Günlük hayatta belki de en çok kullandığımız ifadelerden biridir bilmiyorum, ne bileyim demek. Bazı insanlara göre bilmiyorum demek zordur, hiçbir bilgisi olmasa dahi akıl yürüterek bir cevap vermeye çalışır ve bu belirsizlik yaratır. Bazı insanlar da bilgisi dahilinde de olsa bilmiyorum kelimesini sıklıkla kullanır. Bu noktada belirsizliği yaratansa o kişinin hisleridir. ‘Bana karşı ne hissediyorsun?’ cümlesine bilmiyorum demek duygularından kaçmaktır, hislerin insanın zihnindeki belirsizliğidir mesela. Zihindeki bu his belirsizliğini giderecek en büyük noktaysa yine bilinmezliklerdir.

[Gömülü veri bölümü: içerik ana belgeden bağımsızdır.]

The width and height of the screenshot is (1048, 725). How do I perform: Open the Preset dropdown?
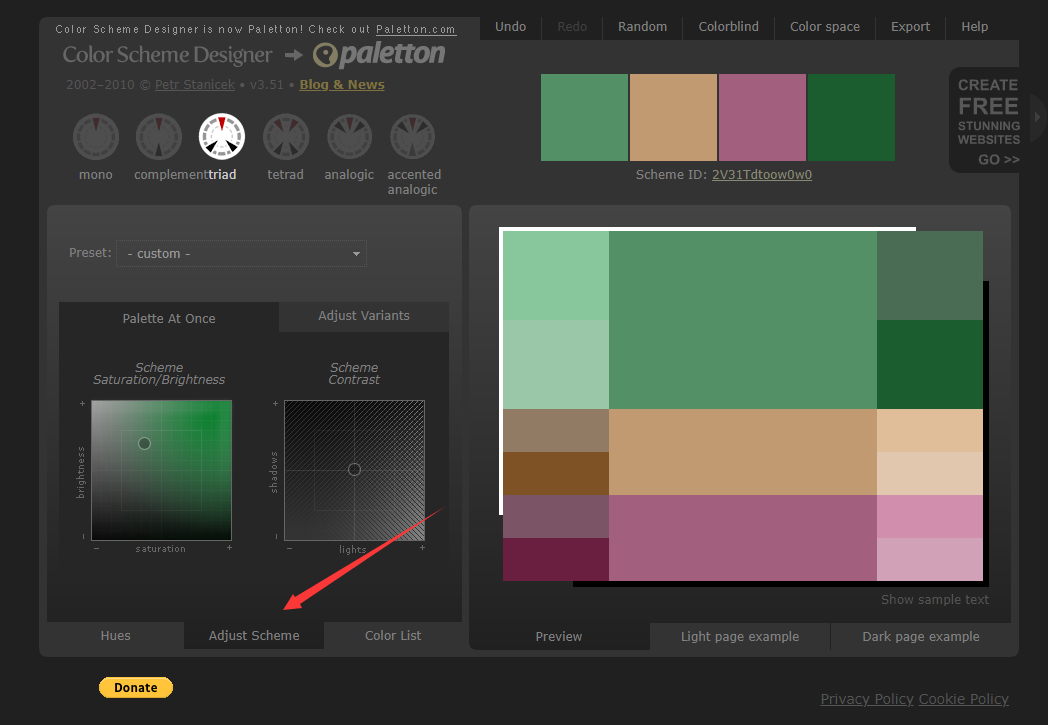click(x=241, y=254)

Bilinmeyen şeyler öğrenilmeye çalışıldıkça belirsizlikler son bulmaya başlar, daha berrak duygu ve düşüncelerle ifade edilebilir hisler. İnsan kendisini bilinmezliklerden çok belirsizliklerin içinde kaybolmuş hissedince başlar o bitmek bilmeyen yorgunluk. Zihnini alt üst eder, acabayla başlayan bitmek bilmeyen sorular sordurur kendine. Aslında bu kadar yorucu ve alt edici olmasının başlıca temel kaynağı umuttur. Her şeyden önce umuduna yenilmek istemez insan. Bilinmezliklerden sıyrılıp belirsizliklere aklında ve kalbinde son veren tutunacak umut fidanları olanlara…
Belirsizlik, en kötü ihtimalden acı vericiydi.